··· Material to process ···

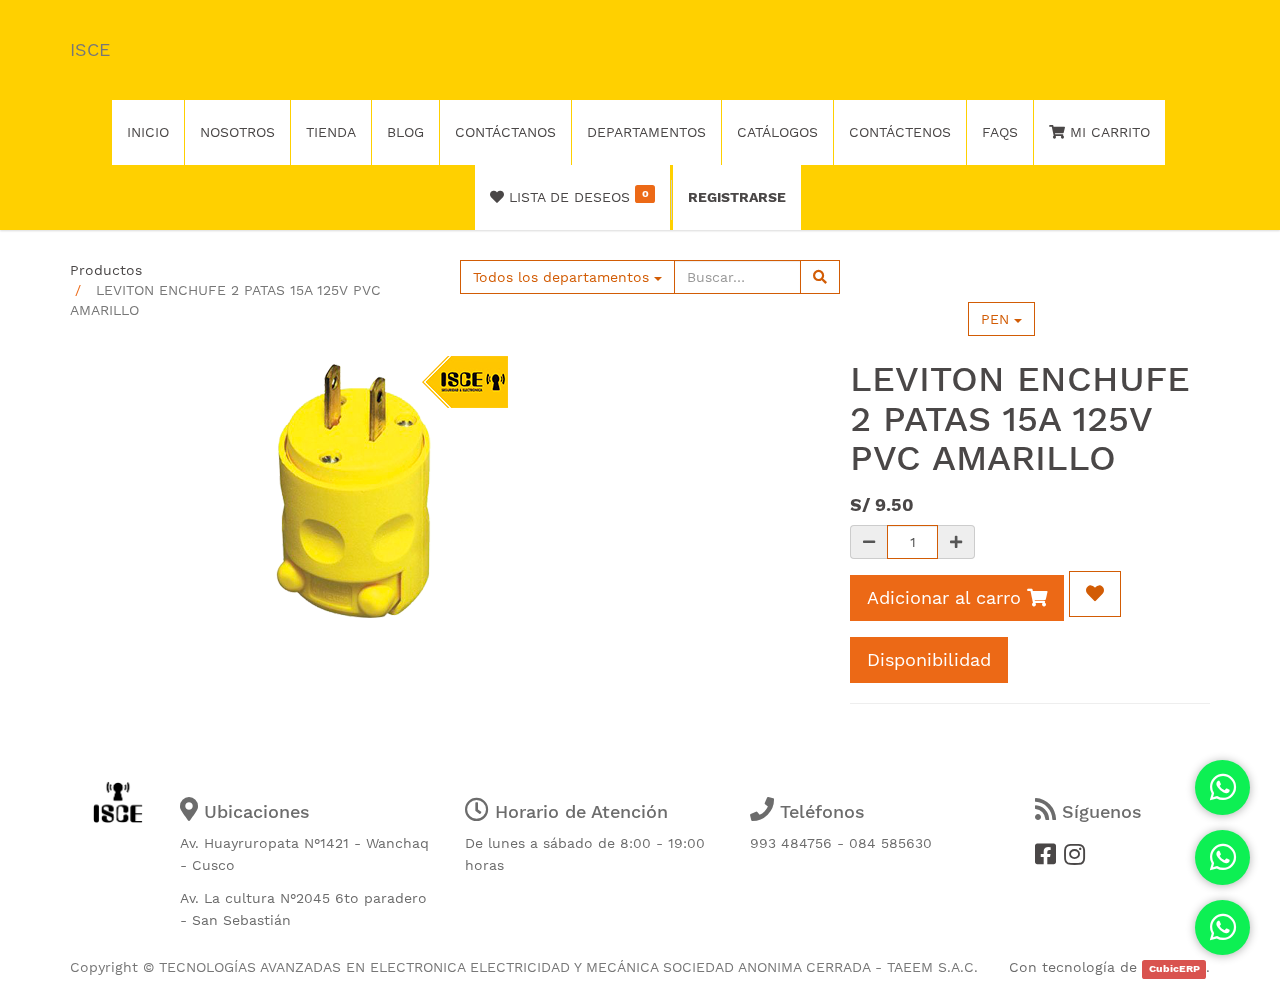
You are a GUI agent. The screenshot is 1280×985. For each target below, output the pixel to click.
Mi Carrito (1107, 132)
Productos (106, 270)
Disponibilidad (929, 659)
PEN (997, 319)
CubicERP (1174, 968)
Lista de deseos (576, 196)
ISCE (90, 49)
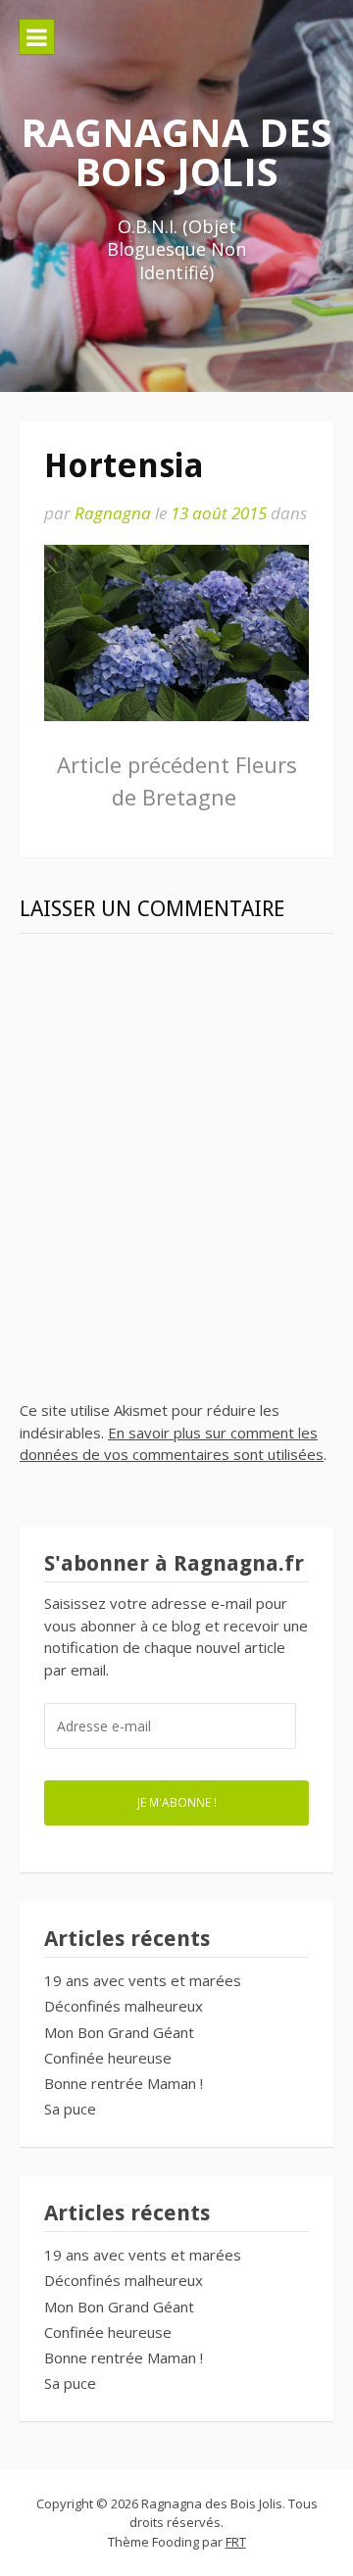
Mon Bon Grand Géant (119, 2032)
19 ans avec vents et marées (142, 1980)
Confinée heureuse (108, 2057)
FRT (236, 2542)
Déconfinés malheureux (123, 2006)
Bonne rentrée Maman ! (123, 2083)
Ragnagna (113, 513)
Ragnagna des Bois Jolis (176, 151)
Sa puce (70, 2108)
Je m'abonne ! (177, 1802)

···
··· Material to process ···

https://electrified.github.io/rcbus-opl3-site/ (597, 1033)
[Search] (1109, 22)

···

• _Work request_:
Your task is to transcribe, with no changes, only the lines of the listing above that lie between the line holding "FRT (236, 2542)" and the line holding "Je m'abonne ! (177, 1802)", inclusive.

• _Solution to the exercise_:
FRT (236, 2542)
Déconfinés malheureux (123, 2006)
Bonne rentrée Maman ! (123, 2083)
Ragnagna (113, 513)
Ragnagna des Bois Jolis (176, 151)
Sa puce (70, 2108)
Je m'abonne ! (177, 1802)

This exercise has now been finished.